Weight in cross entropy loss

Mainul · April 24, 2020, 4:34pm

I was trying to understand how weight is in CrossEntropyLoss works by a practical example. So I first run as standard PyTorch code and then manually both. But the losses are not the same.

from torch import nn
import torch
softmax=nn.Softmax()
sc=torch.tensor([0.4,0.36])
loss = nn.CrossEntropyLoss(weight=sc)
input = torch.tensor([[3.0,4.0],[6.0,9.0]])
target = torch.tensor([1,0])
output = loss(input, target)
print(output)
>>1.7529

Now for manual Calculation, first softmax the input:

print(softmax(input))
>>
tensor([[0.2689, 0.7311],
        [0.0474, 0.9526]])

and then negetive log of the correct class probality and multiply with the respective weight:
((-math.log(0.7311)*0.36) - (math.log(0.0474)*0.4))/2

0.6662

What I am missing here?

KFrank · April 24, 2020, 7:28pm

Hello Mainul!

Mainul:

But the losses are not the same.
sc=torch.tensor([0.4,0.36])
loss = nn.CrossEntropyLoss(weight=sc)
input = torch.tensor([[3.0,4.0],[6.0,9.0]])
target = torch.tensor([1,0])
output = loss(input, target)
print(output)
>>1.7529
Now for manual Calculation, first softmax the input:
print(softmax(input))
>>
tensor([[0.2689, 0.7311],
        [0.0474, 0.9526]])
((-math.log(0.7311)*0.36) - (math.log(0.0474)*0.4))/2

0.6662

What I am missing here?

When using CrossEntropyLoss (weight = sc) with class weights
to perform the default reduction = 'mean', the average loss that
is calculated is the weighted average.
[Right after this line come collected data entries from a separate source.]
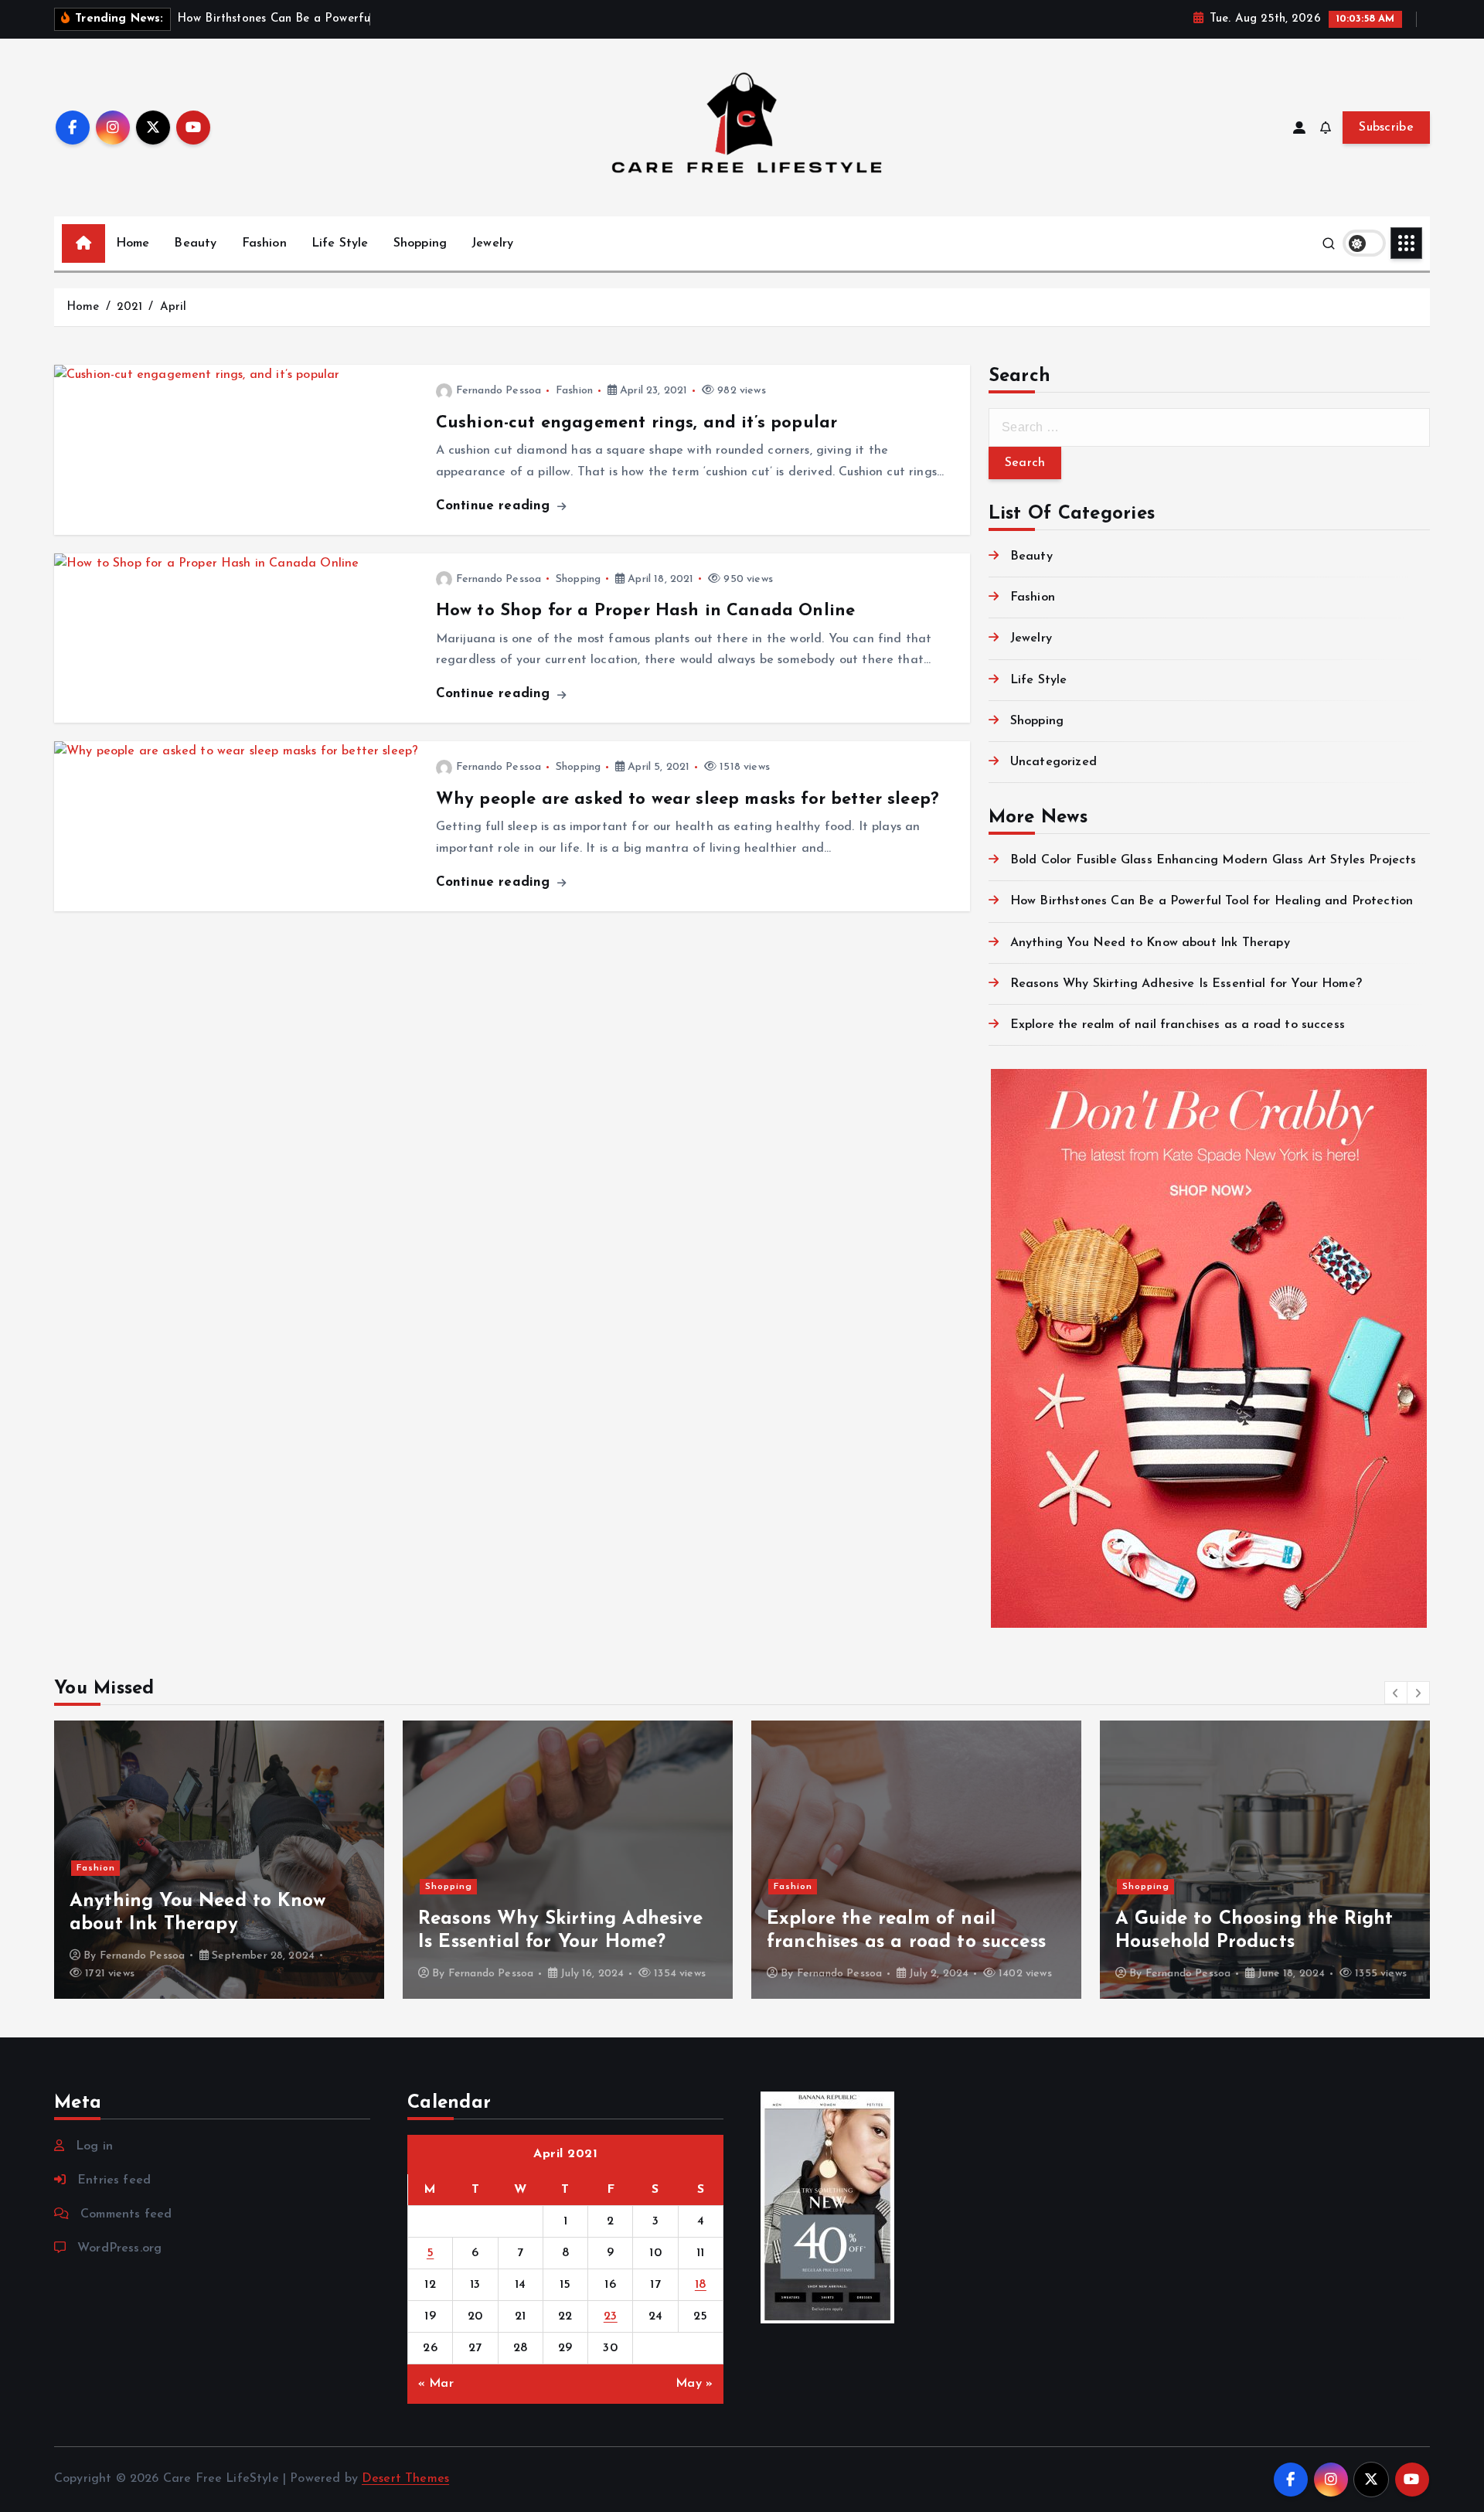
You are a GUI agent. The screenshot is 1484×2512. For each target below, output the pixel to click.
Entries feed (114, 2180)
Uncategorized (1053, 762)
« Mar (436, 2384)
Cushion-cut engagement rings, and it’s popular (636, 423)
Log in (94, 2146)
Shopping (420, 243)
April (173, 307)
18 (700, 2285)
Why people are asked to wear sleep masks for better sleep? (687, 799)
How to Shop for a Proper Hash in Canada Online (645, 611)
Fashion (264, 243)
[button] (1395, 1692)
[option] (219, 1860)
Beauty (195, 243)
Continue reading (495, 505)
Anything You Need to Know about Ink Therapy (1150, 943)
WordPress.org (119, 2248)
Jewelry (492, 243)
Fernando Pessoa (498, 391)
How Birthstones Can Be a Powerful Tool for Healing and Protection (1211, 901)
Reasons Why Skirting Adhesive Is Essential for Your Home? (1186, 984)
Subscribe (1386, 127)
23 (611, 2316)
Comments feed (126, 2214)
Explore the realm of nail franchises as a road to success (1177, 1025)
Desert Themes (405, 2479)
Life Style (340, 243)
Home (133, 243)
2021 (130, 307)
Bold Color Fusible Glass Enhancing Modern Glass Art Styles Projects (1213, 860)
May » (694, 2384)
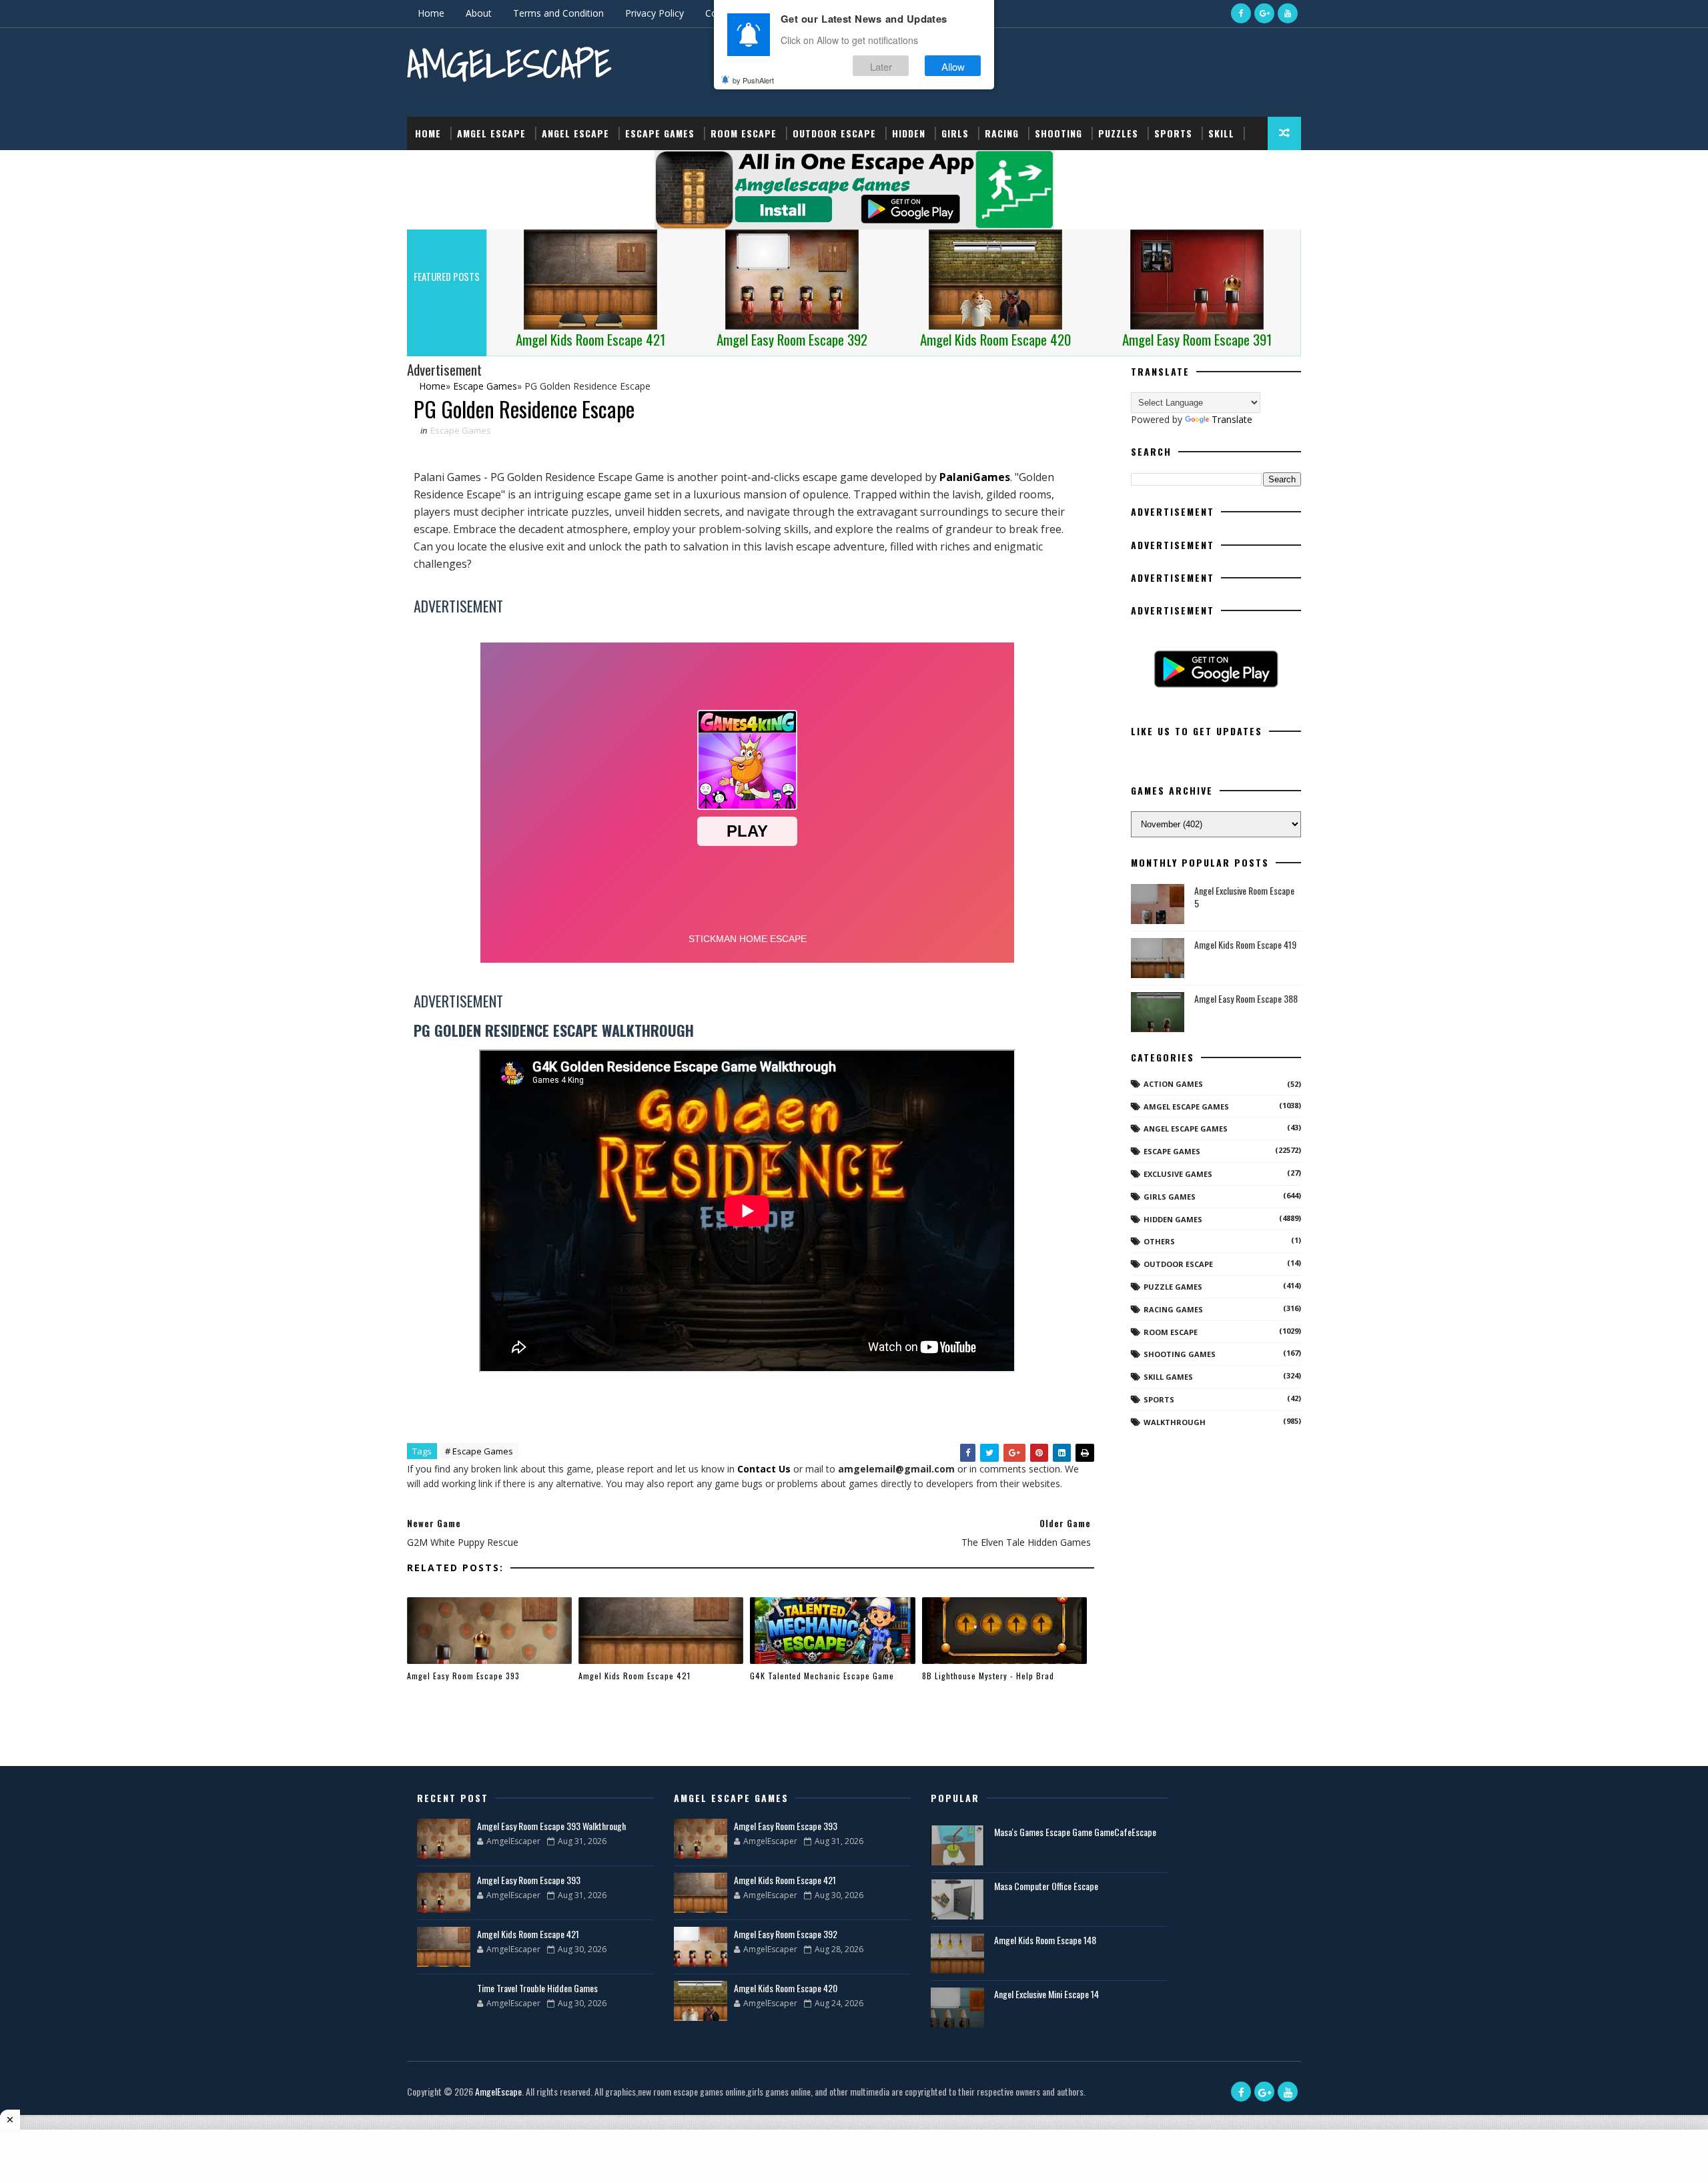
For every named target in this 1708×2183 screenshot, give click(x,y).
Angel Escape (575, 133)
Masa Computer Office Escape (1046, 1886)
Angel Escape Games (1186, 1129)
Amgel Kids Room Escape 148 (1045, 1940)
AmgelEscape (509, 63)
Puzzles (1118, 133)
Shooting (1058, 133)
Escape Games (660, 133)
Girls (955, 133)
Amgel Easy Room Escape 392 (785, 1934)
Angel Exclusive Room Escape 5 (1244, 897)
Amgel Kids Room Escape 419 (1245, 944)
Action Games (1173, 1084)
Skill (1221, 133)
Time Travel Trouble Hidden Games (537, 1988)
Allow (953, 66)
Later (881, 66)
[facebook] (1241, 13)
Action (432, 166)
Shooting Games (1180, 1354)
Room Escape (744, 133)
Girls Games (1170, 1197)
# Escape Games (479, 1451)
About (479, 13)
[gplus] (1264, 13)
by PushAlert (753, 80)
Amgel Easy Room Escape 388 (1246, 998)
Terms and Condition (558, 13)
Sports (1173, 133)
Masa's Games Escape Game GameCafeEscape (1075, 1832)
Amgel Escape (491, 133)
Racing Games (1173, 1309)
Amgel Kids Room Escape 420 (785, 1988)
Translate (1232, 419)
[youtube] (1288, 13)
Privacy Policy (654, 13)
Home (431, 13)
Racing (1002, 133)
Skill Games (1168, 1377)
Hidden (908, 133)
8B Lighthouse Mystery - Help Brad (988, 1675)
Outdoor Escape (834, 133)
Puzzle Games (1173, 1287)
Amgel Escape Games (1186, 1107)
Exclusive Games (1178, 1174)
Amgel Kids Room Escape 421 (634, 1675)
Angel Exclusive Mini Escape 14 (1046, 1994)
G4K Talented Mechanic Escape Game (822, 1675)
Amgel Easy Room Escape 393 (463, 1675)
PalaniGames (974, 477)
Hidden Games (1173, 1219)
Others (1159, 1241)
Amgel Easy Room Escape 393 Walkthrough (551, 1826)
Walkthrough (1175, 1422)
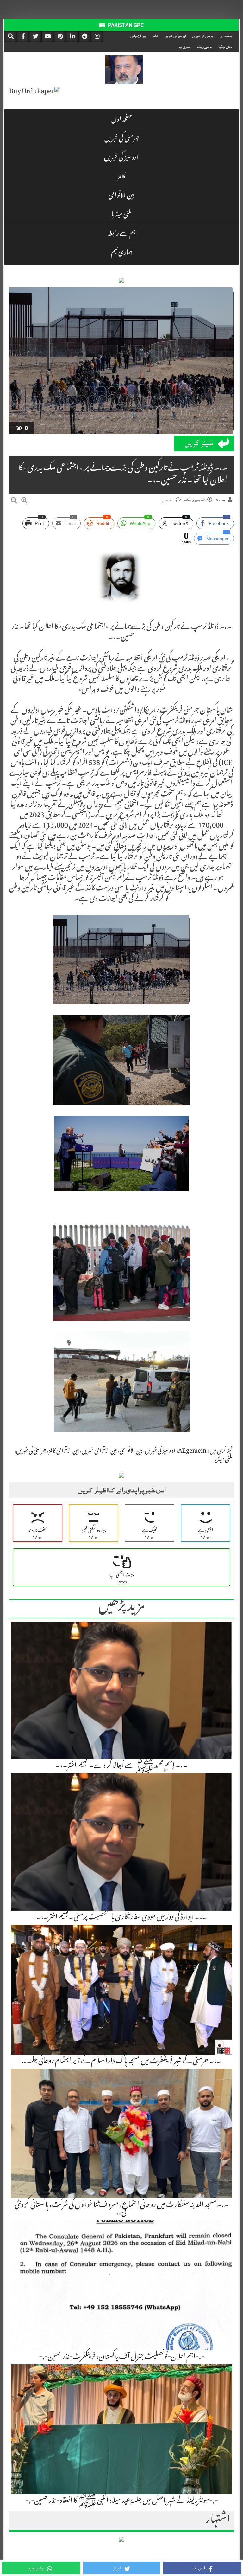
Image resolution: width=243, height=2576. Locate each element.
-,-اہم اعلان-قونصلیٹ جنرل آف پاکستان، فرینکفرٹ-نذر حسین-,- (121, 2357)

That is, you should be dividing
by the sum of the weights used for the samples, rather than by the
number of samples.

The following (pytorch version 0.3.0) script illustrates this:

import torch
torch.__version__

sc = torch.FloatTensor ([0.4,0.36])
loss = torch.nn.CrossEntropyLoss (weight = sc)
input = torch.autograd.Variable (torch.FloatTensor ([[3.0,4.0],[6.0,9.0]]))
target = torch.autograd.Variable (torch.LongTensor ([1,0]))
output = loss (input, target)
print (output)

probs = torch.nn.Softmax (dim = 1) (input)
output2 = -(torch.log (probs[0, 1]) * sc[1] + torch.log (probs[1, 0]) * sc[0]) / (sc[0] + sc[1])
print (output2)
print (((sc[0] + sc[1]) / 2.0) * output2)

Here is the output:

>>> import torch
>>> torch.__version__
'0.3.0b0+591e73e'
>>>
>>> sc = torch.FloatTensor ([0.4,0.36])
>>> loss = torch.nn.CrossEntropyLoss (weight = sc)
>>> input = torch.autograd.Variable (torch.FloatTensor ([[3.0,4.0],[6.0,9.0]]))
>>> target = torch.autograd.Variable (torch.LongTensor ([1,0]))
>>> output = loss (input, target)
>>> print (output)
Variable containing:
 1.7529
[torch.FloatTensor of size 1]

>>>
>>> probs = torch.nn.Softmax (dim = 1) (input)
>>> output2 = -(torch.log (probs[0, 1]) * sc[1] + torch.log (probs[1, 0]) * sc[0]) / (sc[0] + sc[1])
>>> print (output2)
Variable containing:
 1.7529
[torch.FloatTensor of size 1]

>>> print (((sc[0] + sc[1]) / 2.0) * output2)
Variable containing:
 0.6661
[torch.FloatTensor of size 1]

You can see that see the the (weighted) CrossEntropyLoss and
“manual” results now match. And at the end we recover your manual
result by undoing the division by the sum of the weights.

Best.

K. Frank